## PASSAGE TO READ
Names
- Full name: Tyne Tees Tigers Australian Rules Football Club
- Nickname: Tigers
- Motto: "Tigers"

Club details
- Founded: 2012
- Colours: Black Gold
- Competition: AFL Scotland
- President: Phil Martin
- Coach: Anthony Brannigan
- Captain: David Hodgson
- Ground: Broadway West, Gosforth "The Tigers Den"

Other information
- Official website: Official Website

= Tyne Tees Tigers =

The Tyne Tees Tigers are an Australian rules football club in North East England, England.

== History ==
The Tigers were founded in April 2012 from the remnants of the North East England league, which formerly comprised the Durham Saints, Gateshead Miners, Hartlepool Dockers, Middlesbrough Hawks, Newcastle Centurions and the Redcar Bombers.

The 2012 and 2013 seasons saw the Tigers playing as a social team in friendly matches and tournaments in and in 2014 the Tigers played their first competitive season having been voted in as a full member team of the AFLCNE.

## DATA BLOCK

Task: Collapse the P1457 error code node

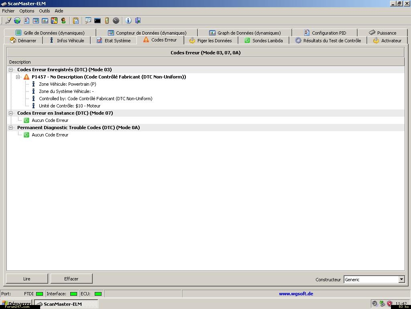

## YOUR INSTRUCTIONS
Copy the Tyne Tees Tigers text from the words "The Tyne Tees" through "the Redcar Bombers.", and switch "remnants" to "remains" as you go.

## SOLUTION FOR THIS EXERCISE
The Tyne Tees Tigers are an Australian rules football club in North East England, England.

== History ==
The Tigers were founded in April 2012 from the remains of the North East England league, which formerly comprised the Durham Saints, Gateshead Miners, Hartlepool Dockers, Middlesbrough Hawks, Newcastle Centurions and the Redcar Bombers.